Securing the Cloud for Real-Time Research
During the initial transition to remote work, Siddiqui worried whether researchers could securely access clinical data from home. The cloud enables granular access control, which made her ultimately feel more secure using the cloud. “We can develop network controls with superfine-grained security models that still allow for an at-home workforce, while maintaining data security and compliance,” she said.
Brian Pasquini, an enterprise architect at the University of Pittsburgh, said at the webinar that the cloud also increased visibility at his institution. “We had much better visibility in the cloud than we did on-premises. The cloud is extremely well logged,” Pasquini said. “There’s a huge amount of auditing that goes on the cloud. So, that was a huge benefit for us, to be able to get that kind of insight into what was going on in the cloud.”
However, Circe Tsui, associate director of solutions architecture at Emory University, warned that if researchers do not possess the technical expertise to protect their cloud resources, it could lead to huge security risks. At Emory, the university has reduced its attack surface by building a secure platform where researchers can collaborate.

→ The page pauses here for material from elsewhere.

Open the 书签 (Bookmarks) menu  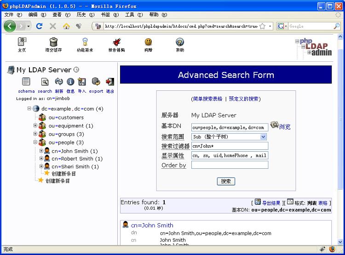coord(108,15)
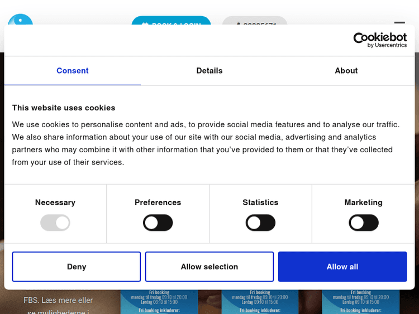Toggle the Necessary cookies switch
Image resolution: width=419 pixels, height=314 pixels.
pos(55,223)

The Challenges of the Modern Cloud
Despite the convenience and security benefits, cloud migration is not without its challenges. Pasquini said ensuring access to the cloud is still a hurdle.
The University of Pittsburgh is trying to shorten the period between when researchers have ideas and when they can start working on them in the cloud. “We want to compress that time frame as much as possible, so we’re really leaning on automation and having defined procedures,” Pasquini said. The university is also working toward improving account provisioning and the security and governance of resources.
Meanwhile, at Baylor, training is an ongoing challenge. “One of the greatest complaints I hear from researchers lies in the issue of training, specifically on cloud technologies,” Siddiqui said. Many cloud computing training materials are too abstract for certain industries, like genomics healthcare.
To ensure they have the right people using the right technologies, Baylor has turned to Amazon Web Services to develop a custom training program.
What Is Critical to Cloud Success?
Industry leaders are taking measures to ensure further cloud adoption success at their institutions. As Tsui explained, Emory’s most important factor for success is the university’s “very solid and secure platform for our researchers.”
Tsui also recommends adopting certain security best practices, such as using AWS service control policies and identity and access management policies and using the university’s own risk detection and remediation services. Ultimately, these measures can help uphold a secure cloud environment and support research innovation.
Pasquini noted that at the University of Pittsburgh, “developing a great partner relationship with AWS, our cloud service provider,” was crucial. He said he views their cloud service provider as a partner rather than a vendor, which allows the university to leverage all the resources that AWS brings.
Finally, Siddiqui said Baylor’s success comes down to the researchers themselves. “We work with one-of-a-kind, motivated, dynamic researchers who invite success,” she said.
Pasquini echoed this sentiment. “Success in the cloud isn’t a technical issue. It comes down to the people,” he said.